When I bought a kamado grill (a fancy BBQ), I joined a Facebook group to help me up the learning curve and set the tone when I posted my first question querying what looked like a crack in the fire bowl only to be ridiculed by a lot of men (only men) who told me it was supposed to be there to allow for heat expansion.
In the days that followed, it became apparent that men (only men) take outdoor cooking incredibly seriously.
Everyone was recommending different temperature devices, some with four probes, for making sure the cooking heat is within the accuracy tolerance of something being measured in the Large Hadron Collider.
“I just put it in until it’s done,” I tell my daughter who is unsurprised by the fastidiousness of the male-dominated temperature gauge brigade.
One or two things have emerged a little charred but, on the whole, I don’t really understand why there needs to be so much complication.
“Yeah well, you’re not a typical man are you?” my daughter says, without expanding further
Editing the latest episode of “Sideways” something uncomfortable strikes me.
A lot of the material I remove from our weekly recordings is my repetition of a point I have just made with the words ordered differently.
It turns out I’m not so different from “the temperature police”. We’re both anxious and doubt our ability to get things right without additional information.
I know that over-explanation springs from fear and guilt.
I do worry about being misunderstood, judged harshly, or that if I don’t make my motivation absolutely clear someone might take against me and conclude me to be selfish or worse (although I can’t think of much worse than being seen as self-obsessed).
“Do I tend to over-explain things when I’m talking to you? I mean, do I tell you the same things over and over when it isn’t necessary?”
My daughter narrows her eyes and smiles.
“Am I self-obsessed?”
“No, you’ve just been writing a blog about yourself every week for over a decade.”
“It’s not about me really. I just use myself as a useful conduit to make a point, and anyway, I’m usually the one who ends up looking like a fool.”
I don’t know whether she was joking, which is uncomfortable.
The opinion my children hold of me is the one I seem to be most anxious about.
I plan out dinners for the Bank Holiday weekend trying to shift things around through frantic scribbles on a piece of paper so that neither of my children misses out on their favourite food.
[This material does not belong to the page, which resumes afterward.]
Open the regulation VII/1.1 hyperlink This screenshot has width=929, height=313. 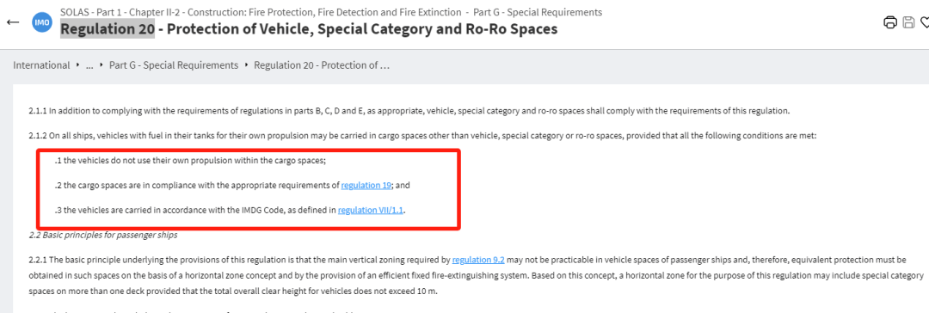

This is a bewilderingly daft project as my son isn’t even living at home currently.
“Are you in for dinner at the weekend?” I ask my daughter.
“I’m in Friday and Saturday, but not Sunday.”
“Oh, well Tom is back on Sunday and I was going to do pizza, but you won’t want to miss out on that, so perhaps I can do that on Saturday.”
I check the weather to see that Saturday isn’t the best day for outdoor cooking and eating, throwing my carefully made plans into disarray.
Soon my children won’t be around much at all and the “who is in for dinner?” text will be unnecessary.
Perhaps over-complication is not only about fear and guilt but also about avoidance. A way to push aside adjustments that feel as if they are coming too fast in a way that makes me want to create a level of complexity that shields me from reality.
Maybe four-probe thermometers are what we buy when the people we were responsible for don’t need us so much any longer so that we can lose ourselves in a level of detail that isn’t strictly necessary but stops us from feeling alone.